Short exercise: Put the records from the line containing "Select Section|6A in the object names" through the end of the records into a numbered list, omitting blank lines.

The input:
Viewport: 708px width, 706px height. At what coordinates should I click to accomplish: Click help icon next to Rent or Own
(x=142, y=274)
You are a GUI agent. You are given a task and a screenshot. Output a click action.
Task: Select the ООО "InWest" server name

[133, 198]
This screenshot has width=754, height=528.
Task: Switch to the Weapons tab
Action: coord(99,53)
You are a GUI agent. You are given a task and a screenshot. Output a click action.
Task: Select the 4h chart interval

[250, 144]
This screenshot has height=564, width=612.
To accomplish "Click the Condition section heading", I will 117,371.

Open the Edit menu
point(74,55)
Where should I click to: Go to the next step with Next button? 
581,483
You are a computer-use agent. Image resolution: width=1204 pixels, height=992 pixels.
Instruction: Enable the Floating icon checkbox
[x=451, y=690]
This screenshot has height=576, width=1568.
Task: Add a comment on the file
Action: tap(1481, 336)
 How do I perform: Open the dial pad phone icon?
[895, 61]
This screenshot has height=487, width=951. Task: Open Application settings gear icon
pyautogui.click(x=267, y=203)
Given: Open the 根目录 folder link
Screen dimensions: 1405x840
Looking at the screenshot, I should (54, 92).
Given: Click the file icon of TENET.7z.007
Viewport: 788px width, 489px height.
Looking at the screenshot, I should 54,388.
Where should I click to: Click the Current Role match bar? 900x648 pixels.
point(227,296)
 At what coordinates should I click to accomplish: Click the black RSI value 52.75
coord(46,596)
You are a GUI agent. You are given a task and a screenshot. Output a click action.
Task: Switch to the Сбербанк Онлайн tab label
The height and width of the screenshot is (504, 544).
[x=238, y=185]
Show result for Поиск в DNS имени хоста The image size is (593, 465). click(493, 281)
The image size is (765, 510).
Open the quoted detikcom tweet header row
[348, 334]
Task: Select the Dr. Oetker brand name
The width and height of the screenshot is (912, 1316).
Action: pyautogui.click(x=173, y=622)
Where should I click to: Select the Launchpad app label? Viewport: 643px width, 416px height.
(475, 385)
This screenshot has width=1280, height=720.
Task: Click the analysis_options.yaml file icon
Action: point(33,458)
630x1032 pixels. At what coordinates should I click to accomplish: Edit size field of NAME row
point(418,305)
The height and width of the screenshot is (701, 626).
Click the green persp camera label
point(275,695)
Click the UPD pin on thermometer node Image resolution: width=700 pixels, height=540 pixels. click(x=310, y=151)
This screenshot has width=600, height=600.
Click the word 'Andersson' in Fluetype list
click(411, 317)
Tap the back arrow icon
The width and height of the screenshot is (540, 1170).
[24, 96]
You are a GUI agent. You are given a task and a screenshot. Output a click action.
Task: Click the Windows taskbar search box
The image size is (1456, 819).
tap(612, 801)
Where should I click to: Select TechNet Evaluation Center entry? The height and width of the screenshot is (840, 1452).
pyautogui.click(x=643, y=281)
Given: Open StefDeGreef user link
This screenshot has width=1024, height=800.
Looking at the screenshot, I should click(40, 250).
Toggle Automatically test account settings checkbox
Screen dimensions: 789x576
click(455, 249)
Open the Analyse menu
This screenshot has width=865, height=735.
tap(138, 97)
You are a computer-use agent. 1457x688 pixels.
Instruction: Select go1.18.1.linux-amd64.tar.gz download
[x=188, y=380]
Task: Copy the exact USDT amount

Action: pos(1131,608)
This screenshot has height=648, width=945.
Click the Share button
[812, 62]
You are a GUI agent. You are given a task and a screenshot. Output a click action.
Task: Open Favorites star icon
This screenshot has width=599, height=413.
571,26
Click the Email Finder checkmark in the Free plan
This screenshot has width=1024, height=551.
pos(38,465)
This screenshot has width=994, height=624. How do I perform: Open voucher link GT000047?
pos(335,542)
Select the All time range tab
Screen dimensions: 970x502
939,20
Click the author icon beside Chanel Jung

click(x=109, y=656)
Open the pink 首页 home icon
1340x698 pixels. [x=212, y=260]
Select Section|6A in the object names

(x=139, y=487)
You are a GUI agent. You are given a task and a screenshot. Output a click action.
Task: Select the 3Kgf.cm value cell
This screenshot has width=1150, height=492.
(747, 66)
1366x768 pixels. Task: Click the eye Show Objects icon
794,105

Solution for this problem:
1. Select Section|6A in the object names
2. (x=139, y=487)
3. You are a GUI agent. You are given a task and a screenshot. Output a click action.
4. Task: Select the 3Kgf.cm value cell
5. This screenshot has width=1150, height=492.
6. (747, 66)
7. 1366x768 pixels. Task: Click the eye Show Objects icon
8. 794,105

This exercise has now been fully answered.